In basal conditions, mitochondrial respiration did not differ between iRBD and control fibroblasts, but when cells were challenged with a higher energy demand, iRBD fibroblasts exhibited a significant (P = 0.006) drop in maximal and spare respiration compared to controls. Interestingly, RBD-PD patients showed the same alterations with a further significant reduction in oxygen consumption linked to adenosine triphosphate production (P = 0.032). Moreover, RBD-PD patients exhibited a significant decrease in protein levels of complexes III (P = 0.02) and V (P = 0.002) compared to controls, along with fragmentation of the mitochondrial network. iRBD patients showed similar, but milder alterations.
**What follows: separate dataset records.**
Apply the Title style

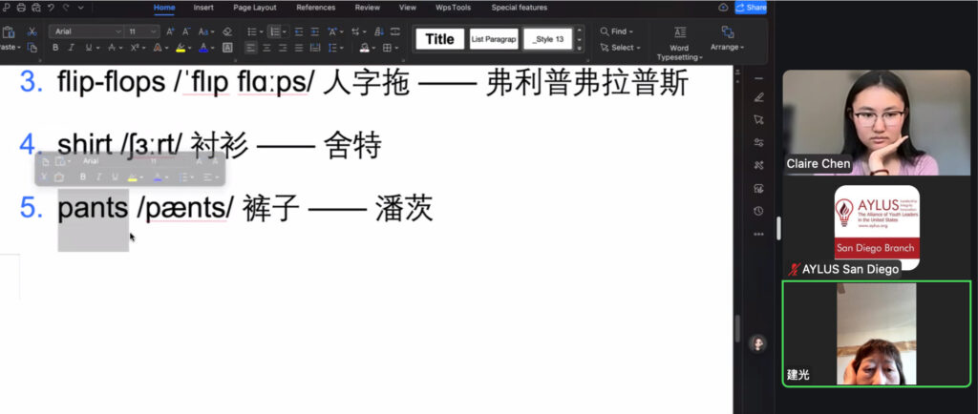(x=439, y=39)
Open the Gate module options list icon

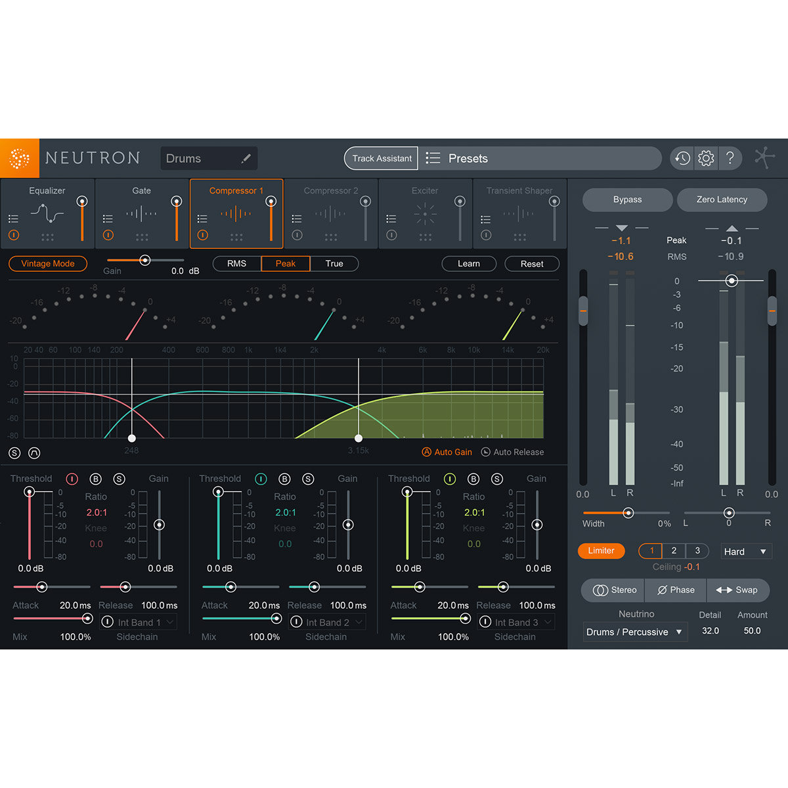pyautogui.click(x=108, y=217)
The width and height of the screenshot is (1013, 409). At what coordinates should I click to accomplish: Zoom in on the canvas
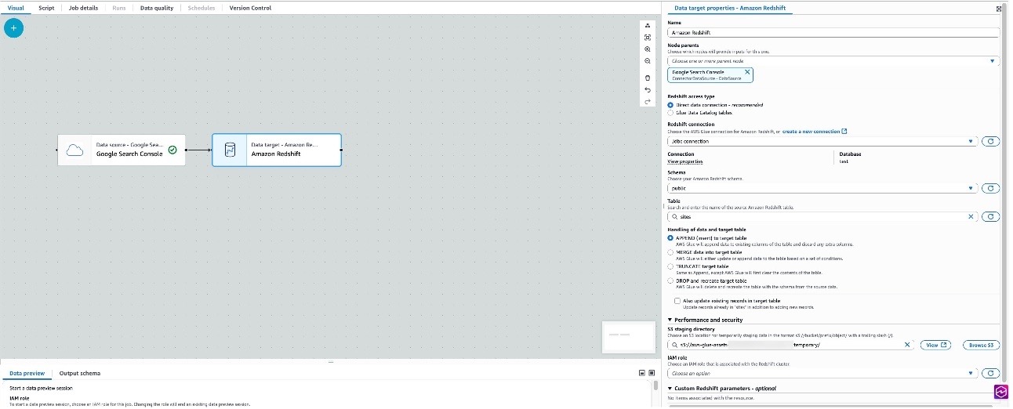click(x=647, y=49)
Altogether, these findings suggest that mitochondrial dysfunctions in individuals with iRBD might predispose to worsening of the bioenergetic profile observed in RBD-PD patients, highlighting these alterations as potential predictors of phenoconversion to PD. © 2023 The Authors. Movement Disorders published by Wiley Periodicals LLC on behalf of International Parkinson and Movement Disorder Society.
特发性快速眼动(REM)睡眠行为障碍(iRBD)与前驱帕金森病(PD)相关,但将 iRBD 向 PD 的表型转化的机制尚不清楚。鉴于线粒体功能障碍与 PD 中的睡眠障碍之间的关联,我们探索了源自 iRBD 患者的成纤维细胞中的线粒体活性,以确定一种可能标志着即将发生神经退行性变的生化特征。
该研究纳入了 28 名参与者,分为三组:iRBD 患者、由 iRBD 转化而来的 PD 患者(RBD-PD)和健康对照者。我们对线粒体功能进行了全面评估,包括检查线粒体形态、通过 Western blot 分析线粒体蛋白表达水平,以及使用 Seahorse XFe24 分析仪测量线粒体呼吸。
在基础条件下,iRBD 和对照组成纤维细胞的线粒体呼吸没有差异,但当细胞受到更高能量需求的挑战时,iRBD 成纤维细胞的最大和备用呼吸明显下降(P = 0.006),与对照相比。有趣的是,RBD-PD 患者表现出相同的改变,并且与三磷酸腺苷(ATP)生成相关的耗氧量进一步显著降低(P = 0.032)。此外,与对照组相比,RBD-PD 患者的复合物 III(P = 0.02)和 V(P = 0.002)蛋白水平显著降低,同时线粒体网络碎片化。iRBD 患者表现出类似但更轻微的改变。
总之,这些发现表明,iRBD 个体的线粒体功能障碍可能导致 RBD-PD 患者观察到的生物能量谱恶化,突出了这些改变作为向 PD 表型转化的潜在预测因子。© 2023 作者。运动障碍由 Wiley 期刊代表国际帕金森和运动障碍协会出版。